One, it's only a fairy tail if it was intentional dishonesty. That was not the case. pretty much everyone, even in the US congress, including Bill, Hillary, Schumer, Pelosi, and all of the other usual suspects believed that the Saddam Regime had vast stocks of WMDs View the video at the bottom of this post. And it was up to the Iraq regime to prove that they had destroyed wmd material that previous inspectors had found and the regime had admitted to. That responsibility includes immediate access to sites the inspectors show up at. Two, the US, never in it's history has been required to get a permission slip from the UN to go to war with anyone. And the UN failed in it's responsibilities as they failed to enforce the many versions of sanctions against the Iraq regime. If one failed, they would just pass another, then another, and another, so on.
Saddam was more of a danger to our allies, however with the threat he represented to Kuwait and the Saudis, he was in effect a threat to the entire free world. The 1991 war was about Iraq overrunning Kuwait and then lining up on the Saudi border. He was lined up to take control of roughly 50% of the world's known oil reserves at the time. With that much control over oil, he could have on a whim wrecked the economies of most of the free world. Russia uses sales of natural gas in much the same way in the baltic states. Even without the wmds Bush had all the justification he needed to invade iraq as they were in clear violation of all the agreements they signed onto to end the 1991 war.
But then the thing about support for wars is about how we go about them.
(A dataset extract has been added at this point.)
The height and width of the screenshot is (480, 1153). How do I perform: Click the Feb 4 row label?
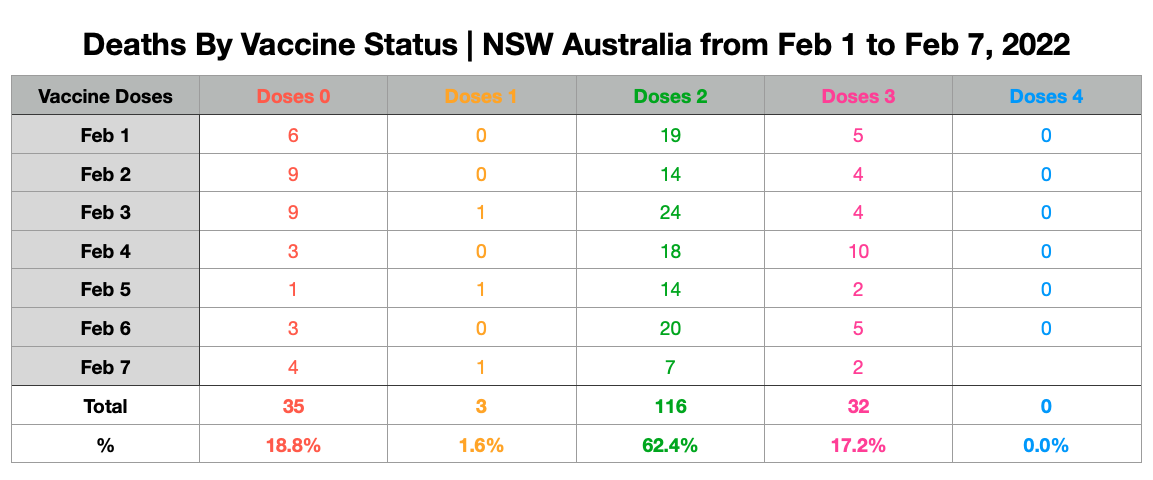pyautogui.click(x=105, y=251)
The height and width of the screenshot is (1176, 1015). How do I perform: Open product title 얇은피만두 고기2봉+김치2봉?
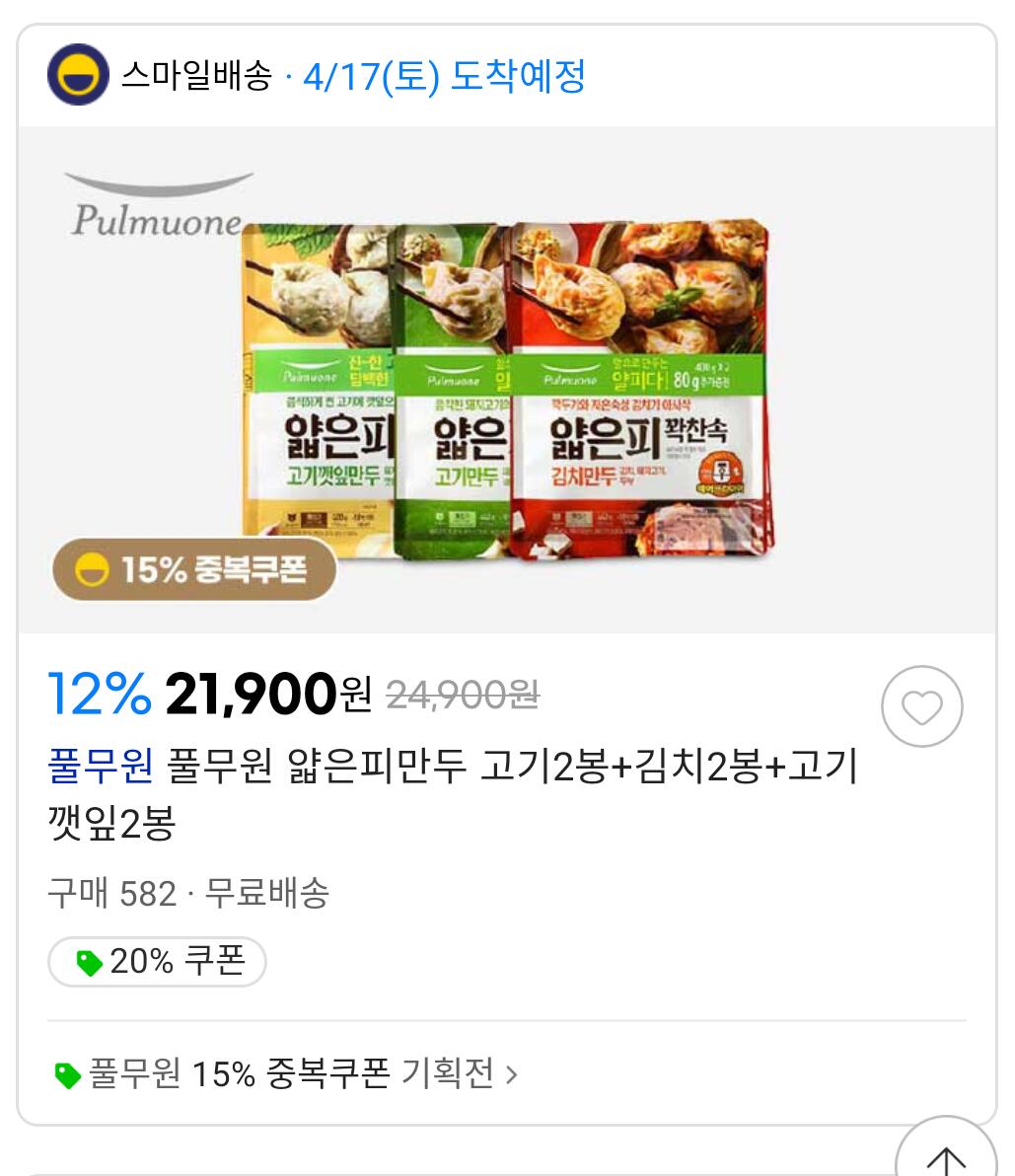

Americans have supported virtually every war we have been involved in. The problem is when they go long. The elder Bush enjoyed full support for the 1991 war. it was quick and clean with clear objectives. he enjoyed something like 80% approval ratings when the war ended. The 2003 initially had broad public support, even from the democrats until it went long. Even the Vietnam War had initial support. if Bush had employed the surge strategy as soon as the insurgency popped up, I doubt his approval ratings would have suffered. The Afghanistan war is no longer popular because it has now gone on longer then any other war we have been in.